For a statement to be an excited utterance, the following criteria must be met: (1) There must be a startling event, (2) the statement must relate to the event, and (3) the declarant must have made the statement while under the stress of the event. An excited utterance does not have to be contemporaneous with the exciting event. An excited utterance may be subsequent to the startling event if there was not time for the exciting influence to lose its sway. The true test for an excited utterance is not when the exclamation was made, but whether, under all the circumstances, the declarant was still speaking under the stress of nervous excitement and shock caused by the event. State v. Burries, 297 Neb. 367, 900 N.W.2d 483 (2017).
The period in which the excited utterance exception applies depends on the facts of the case. Relevant facts include the declarant's physical conditions or manifestation of stress and whether the declarant spoke in response to questioning. But a declarant's response to questioning, other than questioning from a law enforcement officer, may still be an excited utterance if the context shows that the declarant made the statement without conscious reflection. State v. Burries, 297 Neb. 367, 900 N.W.2d 483 (2017).
Where there was testimony that immediately after a shooting, an eyewitness to the shooting was hysterical, screaming, and inconsolable, the eyewitness’s statements about the identity of the shooter were admissible under the excited utterance exception to hearsay. State v. Smith, 286 Neb. 856, 839 N.W.2d 333 (2013).
Where the translator of a defendant's out-of-court verbal or written statements from a foreign language to English is initially shown by the State to be qualified by knowledge, skill, experience, training, or education to perform such translation, and where the translator testifies at trial and is subject to cross-examination, the translation is admissible as nonhearsay under subdivision (4) of this section, and any challenges to the accuracy of the translation go to the weight of the evidence and not to its admissibility. State v. Martinez, 306 Neb. 516, 946 N.W.2d 445 (2020).
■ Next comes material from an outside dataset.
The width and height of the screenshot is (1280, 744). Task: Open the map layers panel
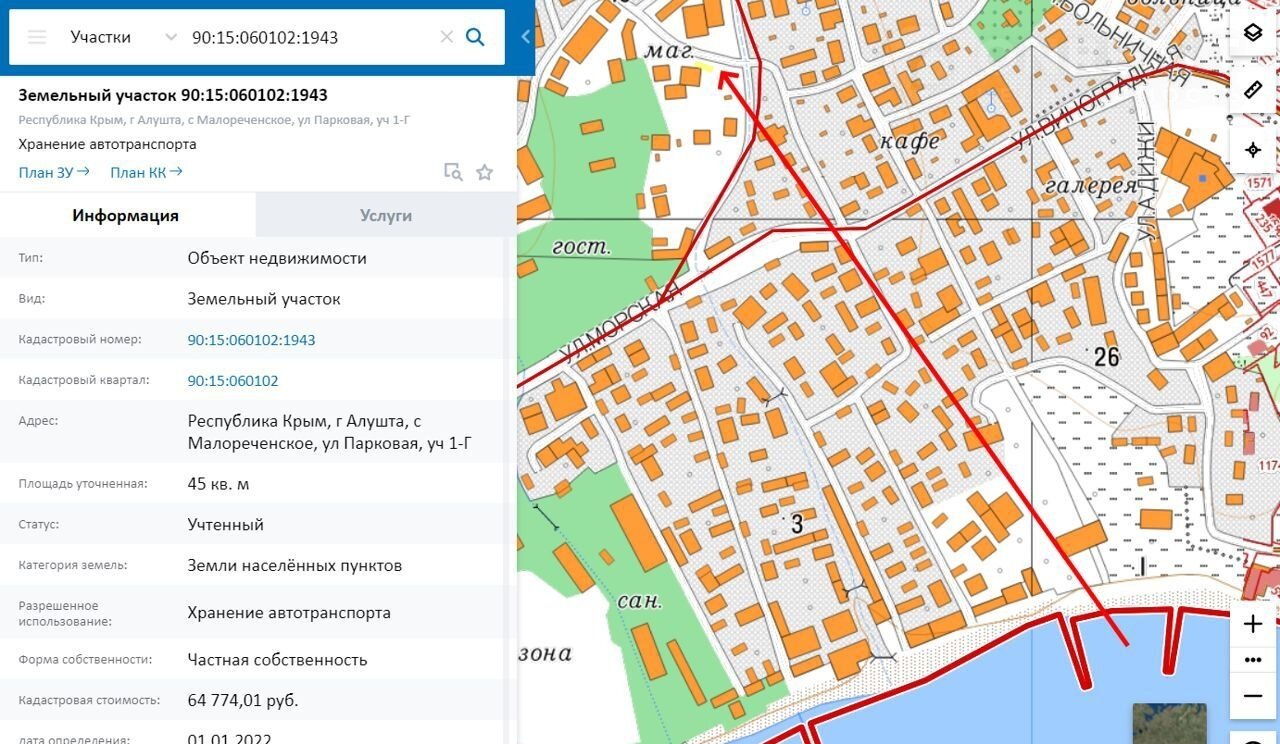pyautogui.click(x=1253, y=32)
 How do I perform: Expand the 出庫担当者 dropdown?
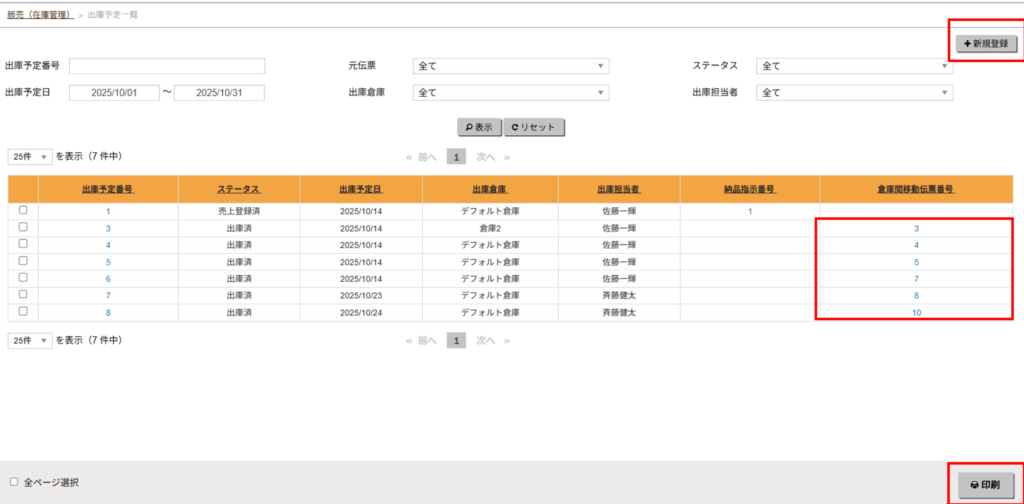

The State must prove by a greater weight of the evidence that a defendant authored or made a statement in order to establish preliminary admissibility as nonhearsay by a party opponent. State v. Savage, 301 Neb. 873, 920 N.W.2d 692 (2018).
When overruling a hearsay objection on the ground that testimony about an out-of-court statement is received not for its truth but only to prove that the statement was made, a trial court should identify the specific nonhearsay purpose for which the making of the statement is relevant and probative. State v. Baker, 280 Neb. 752, 789 N.W.2d 702 (2010).
A party on appeal may not assert a different ground for an objection to the admission of evidence than was offered to the trial court. But an appellate court can consider whether the record clearly shows an exhibit was admissible for the truth of the matter asserted under a different rule from the one erroneously applied by the trial court when both parties had a fair opportunity to develop the record on the underlying facts. State v. Draganescu, 276 Neb. 448, 755 N.W.2d 57 (2008).
A party's possession of a written statement can be an adoption of what its contents reveal under circumstances that tie the party to the document in a meaningful way. State v. Draganescu, 276 Neb. 448, 755 N.W.2d 57 (2008).
A litigant's written opinion about the value of real property made for the purpose of a property tax protest is not relevant to its market value for the purpose of valuing an easement later taken by the State. Holman v. Papio-Missouri River Nat. Resources Dist., 246 Neb. 787, 523 N.W.2d 510 (1994).
Conviction for possession of marijuana with intent to distribute reversed where hearsay testimony of an alleged coconspirator improperly received. State v. Bobo, 198 Neb. 551, 253 N.W.2d 857 (1977).